In general, we often talk about the maximum degree, k, and describe them as k-local problems. For instance, we might also refer to a QUBO as a 2-local problem. You can reduce a higher order polynomial function into a lower order one by introducing further variables, which will increase the problem size. This process is known as degree reduction.

In Azure Quantum, we use the term PUBO to describe problems with a maximum degree of k. This includes QUBO problems, as QUBOs are just PUBOs with degree 2.


A heuristic is a technique for finding an approximate solution, when finding the exact solution may take too long. When we think about this in terms of our optimization landscape above, it may take a very long time to find the lowest cost solution, however we may be able to find a solution that is close to optimal in a reasonable amount of time. This often comes with experimentation: trying different techniques with different parameters and run times to find what gives good results.

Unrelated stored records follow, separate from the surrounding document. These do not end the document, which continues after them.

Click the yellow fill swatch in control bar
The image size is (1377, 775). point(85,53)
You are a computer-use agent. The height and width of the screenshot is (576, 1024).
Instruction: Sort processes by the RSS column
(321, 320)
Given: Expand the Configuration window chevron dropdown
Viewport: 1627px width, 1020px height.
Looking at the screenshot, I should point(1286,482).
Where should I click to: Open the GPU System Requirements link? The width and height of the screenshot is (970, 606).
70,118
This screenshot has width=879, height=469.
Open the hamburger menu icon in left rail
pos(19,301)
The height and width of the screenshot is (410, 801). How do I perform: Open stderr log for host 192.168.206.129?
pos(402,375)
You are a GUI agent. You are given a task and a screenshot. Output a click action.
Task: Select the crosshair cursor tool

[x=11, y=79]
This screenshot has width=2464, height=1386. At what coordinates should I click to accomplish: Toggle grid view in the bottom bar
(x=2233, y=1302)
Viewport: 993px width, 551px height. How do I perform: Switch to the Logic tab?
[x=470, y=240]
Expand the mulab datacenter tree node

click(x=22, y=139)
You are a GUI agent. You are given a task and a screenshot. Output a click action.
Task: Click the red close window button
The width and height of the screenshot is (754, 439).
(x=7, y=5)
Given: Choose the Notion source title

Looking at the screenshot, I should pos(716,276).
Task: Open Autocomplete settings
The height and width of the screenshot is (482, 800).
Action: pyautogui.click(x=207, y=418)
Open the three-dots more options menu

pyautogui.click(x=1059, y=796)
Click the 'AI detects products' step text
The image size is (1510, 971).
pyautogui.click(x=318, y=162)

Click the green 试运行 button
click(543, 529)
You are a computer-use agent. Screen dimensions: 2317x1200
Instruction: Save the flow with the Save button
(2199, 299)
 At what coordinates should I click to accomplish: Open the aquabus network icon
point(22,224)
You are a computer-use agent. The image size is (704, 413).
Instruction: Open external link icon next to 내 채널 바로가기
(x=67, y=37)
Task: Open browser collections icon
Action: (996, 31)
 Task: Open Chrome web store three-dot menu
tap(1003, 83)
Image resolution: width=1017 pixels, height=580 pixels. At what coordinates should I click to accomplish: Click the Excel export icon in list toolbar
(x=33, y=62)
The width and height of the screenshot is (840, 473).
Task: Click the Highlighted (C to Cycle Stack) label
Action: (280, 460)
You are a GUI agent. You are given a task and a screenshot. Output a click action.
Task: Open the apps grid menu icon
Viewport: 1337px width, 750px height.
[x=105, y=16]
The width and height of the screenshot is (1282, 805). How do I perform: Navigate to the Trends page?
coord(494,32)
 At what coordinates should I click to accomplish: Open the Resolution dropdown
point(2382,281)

We can imagine a person or a particle in our search space, and each step taken creates a path, or walk, through the optimization landscape. Often, this will be referred to as a walker. Walkers can be used in a variety of ways, for example you may choose to have many walkers starting from the same starting point, or have them starting from different locations, and so on.

Convert your problem to a Ising or QUBO model

Professor Andrew Lucas' paper Ising formulations of many NP problems is a good summary of how to convert an NP problem to QIO's QUBO or Ising model. You can download the paper from the link provided. After converting your field problem into the Ising or QUBO model, it is recommended to merge terms with the same variable list into a single term. For example:

$$ w_{0}x_{0}x_{1}, w_{1}x_{1}x_{0} $$

can be merged into

$$ (w_{0} + w_{1})x_{0}x_{1} $$

Expressed in terms of code:

term1 = Term(c=2, indices=[0,1])
term2 = Term(c=3, indices=[1,0])

can be merged into

merged_term = Term(c=5, indices=[0,1])

where the Python SDK is used to express the terms of an optimization problem.

Merging terms may significantly improve the performance of QIO, if your problem has a lot of such terms. You can either use a hash map or sort algorithm to do the merging.